The Seiko caliber 7T92 (actually marked 7T92A) is found in some Seiko branded chronograph watches. This quartz movement is made in Japan and features a 12 hour chronograph stopwatch function. It is a 0 jewels movement..
7T92 vs YM92
You may also see a similar caliber known as the Hattori or SII YM92. The YM92 is basically the same movement as the 7T92 except that it is sold to other watch companies and used in non-Seiko branded timepieces. Learn more about Hattori/SII/TMI/Epson here. It may be possible to interchange these movements, but the height is slightly taller (3.7mm vs 3.3mm) than the 7T92.
7T92 vs 7T62
The caliber 7T62 is another popular Seiko quartz chronograph movement. These two calibers are sometimes mixed up because they appear to be so similar – even the diameter and height are exactly the same. Both calibers even share the same technical guide.
The big difference is that the 7T62 listed here has a 1/20 second chronograph that measures up to 12 hour. The 7T62 has an alarm and a 1/5 second chronograph that measures up to 60 minutes. The 7T92 does not have an alarm.
7T92 vs 7T32
You may see other collectors refer to the caliber 7T92 as an evolution of the original 7T32 quartz movement, however, keep in mind that one huge difference between the two movements is that after replacing the battery, the 7T32 required performing an AC (or all clear) reset by using a wire, tweezers, or a paperclip to touch the positive side of the installed battery with the AC contact (there will be a hole labeled “AC” with an arrow). The caliber 7T92 does not have an AC button or hole.
The chrono hand on the 7T92 pulsates 5 times per second. This also allows this movement to measure 1/5 of a second when using the chronograph feature. There is also a rapidly spinning 1/20 second hand at 12:00. To reset the chronograph hands see below.
Seiko claims that the caliber 7T92 will maintain accuracy of +/- 15 seconds per month at normal operating temperatures of about 41F to 95F.
From the Seiko tech sheets:
Caution for disassembling: The hour wheel is made of engineering plastics. When pulling out the hour hand, take care not to damage the hour wheel.
Replacement prices of this watch movement were found online in the range of $73.95.
In the manual, Seiko claims that the battery should last approximately 3 years. Keep in mind that the battery will drain faster if you leave the chronograph second hand running – specifically if the chrono is used for more than 2 hours per day. There is also a low battery indicator which will cause the small second hand to jump every 2 seconds. Low battery mode also prohibits the alarm from sounding off. The time on your watch will maintain accuracy even in low battery mode.
The original battery in the watch was also made in Japan by Seiko. The size is SR927W which should convert to a 395 cell.
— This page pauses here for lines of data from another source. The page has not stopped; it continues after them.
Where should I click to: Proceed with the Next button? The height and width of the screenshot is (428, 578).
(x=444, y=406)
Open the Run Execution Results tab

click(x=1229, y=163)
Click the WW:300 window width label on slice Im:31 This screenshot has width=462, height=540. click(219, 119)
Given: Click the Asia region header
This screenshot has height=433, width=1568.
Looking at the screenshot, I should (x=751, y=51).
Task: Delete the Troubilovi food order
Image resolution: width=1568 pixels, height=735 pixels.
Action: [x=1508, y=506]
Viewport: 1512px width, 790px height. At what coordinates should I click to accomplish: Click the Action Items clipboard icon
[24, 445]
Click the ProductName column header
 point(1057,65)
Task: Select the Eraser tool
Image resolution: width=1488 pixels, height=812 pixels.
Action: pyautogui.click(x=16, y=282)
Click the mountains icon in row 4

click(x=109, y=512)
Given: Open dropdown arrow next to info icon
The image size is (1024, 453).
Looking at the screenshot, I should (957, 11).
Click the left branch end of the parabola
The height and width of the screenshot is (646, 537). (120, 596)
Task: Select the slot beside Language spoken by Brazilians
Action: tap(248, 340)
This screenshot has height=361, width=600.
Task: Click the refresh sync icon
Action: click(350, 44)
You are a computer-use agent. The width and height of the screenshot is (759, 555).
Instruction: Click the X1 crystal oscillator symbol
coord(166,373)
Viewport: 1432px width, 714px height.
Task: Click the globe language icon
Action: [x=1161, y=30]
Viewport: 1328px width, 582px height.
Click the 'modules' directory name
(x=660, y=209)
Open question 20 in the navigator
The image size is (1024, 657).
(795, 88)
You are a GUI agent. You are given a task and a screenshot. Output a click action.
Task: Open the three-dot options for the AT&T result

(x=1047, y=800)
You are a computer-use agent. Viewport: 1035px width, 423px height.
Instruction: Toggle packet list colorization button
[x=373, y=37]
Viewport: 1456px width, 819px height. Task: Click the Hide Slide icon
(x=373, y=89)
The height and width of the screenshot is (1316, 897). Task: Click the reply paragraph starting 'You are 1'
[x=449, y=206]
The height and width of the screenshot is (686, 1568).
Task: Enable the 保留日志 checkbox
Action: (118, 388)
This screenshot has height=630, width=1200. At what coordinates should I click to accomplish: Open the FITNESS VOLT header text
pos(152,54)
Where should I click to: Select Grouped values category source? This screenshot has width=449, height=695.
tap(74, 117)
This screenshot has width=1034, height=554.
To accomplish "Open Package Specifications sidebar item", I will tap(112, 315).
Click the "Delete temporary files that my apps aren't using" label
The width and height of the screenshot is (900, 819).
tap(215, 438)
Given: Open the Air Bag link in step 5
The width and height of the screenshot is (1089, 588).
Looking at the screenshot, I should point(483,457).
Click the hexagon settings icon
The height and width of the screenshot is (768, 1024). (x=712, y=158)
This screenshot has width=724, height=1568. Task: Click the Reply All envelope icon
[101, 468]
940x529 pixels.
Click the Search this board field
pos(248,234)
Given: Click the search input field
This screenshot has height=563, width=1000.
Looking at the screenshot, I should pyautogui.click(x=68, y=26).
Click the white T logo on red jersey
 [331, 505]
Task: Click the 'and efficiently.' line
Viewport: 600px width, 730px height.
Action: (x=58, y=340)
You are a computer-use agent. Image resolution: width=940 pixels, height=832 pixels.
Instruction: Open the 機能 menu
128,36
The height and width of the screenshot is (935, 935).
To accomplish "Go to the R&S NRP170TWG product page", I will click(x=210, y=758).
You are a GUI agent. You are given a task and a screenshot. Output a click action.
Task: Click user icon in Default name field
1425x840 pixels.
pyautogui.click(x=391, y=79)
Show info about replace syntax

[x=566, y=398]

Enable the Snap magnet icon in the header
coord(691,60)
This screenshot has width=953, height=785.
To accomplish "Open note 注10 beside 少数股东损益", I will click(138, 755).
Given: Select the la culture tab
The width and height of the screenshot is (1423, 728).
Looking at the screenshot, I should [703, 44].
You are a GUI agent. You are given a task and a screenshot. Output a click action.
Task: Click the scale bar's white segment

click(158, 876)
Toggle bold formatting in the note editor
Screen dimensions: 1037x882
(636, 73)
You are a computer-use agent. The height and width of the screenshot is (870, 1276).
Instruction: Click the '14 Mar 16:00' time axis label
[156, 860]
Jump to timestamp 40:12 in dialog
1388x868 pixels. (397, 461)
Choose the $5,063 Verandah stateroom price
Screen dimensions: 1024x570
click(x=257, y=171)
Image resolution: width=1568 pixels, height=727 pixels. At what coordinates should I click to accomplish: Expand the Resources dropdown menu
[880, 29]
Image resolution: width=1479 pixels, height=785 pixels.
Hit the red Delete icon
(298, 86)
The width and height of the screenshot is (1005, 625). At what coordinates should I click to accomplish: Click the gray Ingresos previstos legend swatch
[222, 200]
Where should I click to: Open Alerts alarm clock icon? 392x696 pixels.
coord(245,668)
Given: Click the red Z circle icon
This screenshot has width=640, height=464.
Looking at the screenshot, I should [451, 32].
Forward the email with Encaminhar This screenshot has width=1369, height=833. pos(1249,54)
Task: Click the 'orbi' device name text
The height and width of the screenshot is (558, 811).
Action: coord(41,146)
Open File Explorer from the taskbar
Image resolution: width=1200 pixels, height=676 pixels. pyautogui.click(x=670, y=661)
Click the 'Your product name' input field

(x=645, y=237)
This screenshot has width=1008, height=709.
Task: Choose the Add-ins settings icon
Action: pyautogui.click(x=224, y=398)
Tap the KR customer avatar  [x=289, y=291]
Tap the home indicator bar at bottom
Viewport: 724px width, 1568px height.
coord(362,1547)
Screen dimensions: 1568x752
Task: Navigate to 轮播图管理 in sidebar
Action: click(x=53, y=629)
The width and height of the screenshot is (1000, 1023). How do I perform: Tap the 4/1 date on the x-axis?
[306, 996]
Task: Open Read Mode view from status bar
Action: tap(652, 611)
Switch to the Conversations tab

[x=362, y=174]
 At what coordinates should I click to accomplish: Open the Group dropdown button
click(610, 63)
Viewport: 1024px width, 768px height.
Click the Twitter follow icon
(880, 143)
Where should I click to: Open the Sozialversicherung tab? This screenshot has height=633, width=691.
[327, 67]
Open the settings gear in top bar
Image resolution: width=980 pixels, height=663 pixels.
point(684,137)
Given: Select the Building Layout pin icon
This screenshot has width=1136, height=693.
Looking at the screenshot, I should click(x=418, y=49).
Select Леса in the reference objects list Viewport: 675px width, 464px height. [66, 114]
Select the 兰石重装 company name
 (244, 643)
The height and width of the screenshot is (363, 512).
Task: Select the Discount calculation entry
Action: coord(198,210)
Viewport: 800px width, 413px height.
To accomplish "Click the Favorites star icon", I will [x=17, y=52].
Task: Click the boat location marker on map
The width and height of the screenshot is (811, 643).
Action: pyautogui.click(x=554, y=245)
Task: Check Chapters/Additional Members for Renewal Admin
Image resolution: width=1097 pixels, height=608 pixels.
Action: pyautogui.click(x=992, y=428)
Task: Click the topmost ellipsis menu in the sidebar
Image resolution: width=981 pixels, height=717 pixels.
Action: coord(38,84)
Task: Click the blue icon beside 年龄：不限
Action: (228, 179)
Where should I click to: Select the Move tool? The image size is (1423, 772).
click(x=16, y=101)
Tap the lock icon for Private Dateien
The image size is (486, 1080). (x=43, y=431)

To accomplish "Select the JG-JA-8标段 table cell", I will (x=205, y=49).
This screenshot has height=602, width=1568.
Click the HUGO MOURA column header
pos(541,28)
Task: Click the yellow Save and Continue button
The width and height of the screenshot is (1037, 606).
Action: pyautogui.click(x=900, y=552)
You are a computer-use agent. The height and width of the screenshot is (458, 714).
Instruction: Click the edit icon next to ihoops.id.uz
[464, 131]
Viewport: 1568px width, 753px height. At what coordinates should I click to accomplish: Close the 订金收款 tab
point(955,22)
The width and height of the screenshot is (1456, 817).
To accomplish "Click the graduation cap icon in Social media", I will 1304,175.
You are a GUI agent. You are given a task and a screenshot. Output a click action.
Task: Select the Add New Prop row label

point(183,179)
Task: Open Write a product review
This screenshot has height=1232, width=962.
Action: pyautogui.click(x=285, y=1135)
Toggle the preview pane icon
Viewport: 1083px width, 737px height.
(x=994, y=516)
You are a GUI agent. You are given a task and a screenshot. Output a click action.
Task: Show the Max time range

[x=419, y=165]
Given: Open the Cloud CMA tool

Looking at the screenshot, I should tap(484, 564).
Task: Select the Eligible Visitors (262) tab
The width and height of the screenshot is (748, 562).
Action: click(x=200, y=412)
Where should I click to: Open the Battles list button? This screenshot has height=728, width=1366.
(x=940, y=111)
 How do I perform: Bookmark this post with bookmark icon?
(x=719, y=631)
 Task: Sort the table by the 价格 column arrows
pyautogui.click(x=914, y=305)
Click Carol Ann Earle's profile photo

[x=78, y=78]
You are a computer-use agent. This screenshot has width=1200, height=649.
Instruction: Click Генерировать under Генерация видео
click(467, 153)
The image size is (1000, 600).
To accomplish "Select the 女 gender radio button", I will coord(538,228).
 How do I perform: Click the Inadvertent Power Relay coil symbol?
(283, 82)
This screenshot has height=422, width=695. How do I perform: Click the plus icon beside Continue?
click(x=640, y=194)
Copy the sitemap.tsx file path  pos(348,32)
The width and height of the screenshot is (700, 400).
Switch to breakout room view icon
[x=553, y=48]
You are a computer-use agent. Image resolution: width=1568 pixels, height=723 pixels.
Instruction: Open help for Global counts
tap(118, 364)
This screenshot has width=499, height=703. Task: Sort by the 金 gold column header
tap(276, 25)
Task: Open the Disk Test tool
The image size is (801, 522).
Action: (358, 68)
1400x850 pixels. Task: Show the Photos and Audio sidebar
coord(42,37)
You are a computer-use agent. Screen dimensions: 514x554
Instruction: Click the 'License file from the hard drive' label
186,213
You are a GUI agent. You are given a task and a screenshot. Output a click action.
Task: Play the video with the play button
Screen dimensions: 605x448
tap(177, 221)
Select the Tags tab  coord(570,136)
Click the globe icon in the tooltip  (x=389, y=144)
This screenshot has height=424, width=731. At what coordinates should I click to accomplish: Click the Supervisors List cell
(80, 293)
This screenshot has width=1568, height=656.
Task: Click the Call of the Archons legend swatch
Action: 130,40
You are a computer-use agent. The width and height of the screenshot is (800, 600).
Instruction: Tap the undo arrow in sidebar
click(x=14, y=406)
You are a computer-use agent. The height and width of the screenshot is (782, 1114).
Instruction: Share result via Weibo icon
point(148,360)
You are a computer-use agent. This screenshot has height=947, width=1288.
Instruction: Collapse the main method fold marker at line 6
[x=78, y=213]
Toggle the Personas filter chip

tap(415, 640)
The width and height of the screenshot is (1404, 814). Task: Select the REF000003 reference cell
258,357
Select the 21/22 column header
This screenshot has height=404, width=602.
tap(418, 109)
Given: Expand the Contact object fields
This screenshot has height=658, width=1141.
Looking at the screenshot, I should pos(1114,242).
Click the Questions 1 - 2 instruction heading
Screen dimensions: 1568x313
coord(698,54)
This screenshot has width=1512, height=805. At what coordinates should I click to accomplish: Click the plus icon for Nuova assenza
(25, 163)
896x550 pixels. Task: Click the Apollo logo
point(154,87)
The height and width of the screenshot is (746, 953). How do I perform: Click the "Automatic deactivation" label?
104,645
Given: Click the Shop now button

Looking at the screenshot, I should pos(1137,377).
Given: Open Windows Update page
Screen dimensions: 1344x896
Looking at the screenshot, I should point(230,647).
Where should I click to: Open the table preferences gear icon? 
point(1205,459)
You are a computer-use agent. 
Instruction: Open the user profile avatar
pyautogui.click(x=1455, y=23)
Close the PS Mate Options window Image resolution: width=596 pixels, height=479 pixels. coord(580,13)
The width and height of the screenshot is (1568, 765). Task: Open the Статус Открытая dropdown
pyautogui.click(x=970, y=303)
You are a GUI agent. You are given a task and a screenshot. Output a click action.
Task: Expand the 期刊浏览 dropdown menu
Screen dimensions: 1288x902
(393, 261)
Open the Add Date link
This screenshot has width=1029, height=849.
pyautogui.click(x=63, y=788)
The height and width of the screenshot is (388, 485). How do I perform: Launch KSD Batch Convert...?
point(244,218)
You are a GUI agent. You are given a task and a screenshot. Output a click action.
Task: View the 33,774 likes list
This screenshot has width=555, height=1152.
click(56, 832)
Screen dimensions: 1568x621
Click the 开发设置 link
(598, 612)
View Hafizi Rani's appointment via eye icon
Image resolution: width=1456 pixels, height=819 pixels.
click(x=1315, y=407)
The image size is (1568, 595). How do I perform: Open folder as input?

Resetting the Chronograph Hand to Zero
There are four hands related to the chronograph function: The central 1/5 second hand, the stopwatch 1/20 second hand (subdial at 12:00), and the stopwatch hour and minutes (subdial at 6:00). First pull the crown out to position 2 (2 clicks to time-setting mode). Holding the top chronograph pusher (button A) for 2 seconds will select the 1/20 second hand. Pressing A again for 2 seconds will select the central chronograph hand. Pressing again for 2 seconds will select the hour/minute hands. You will know which hands you are about to adjust because it will turn in a full circle.
When they hand you want to adjust is selected (after it makes a full circle), use the bottom pusher (button B) to advance the hands forward until you get it reset to zero. To skip to the next hand, simply press A again for 2 seconds. When all of the hands are set the way you want them, press the crown back in against the case to position 0.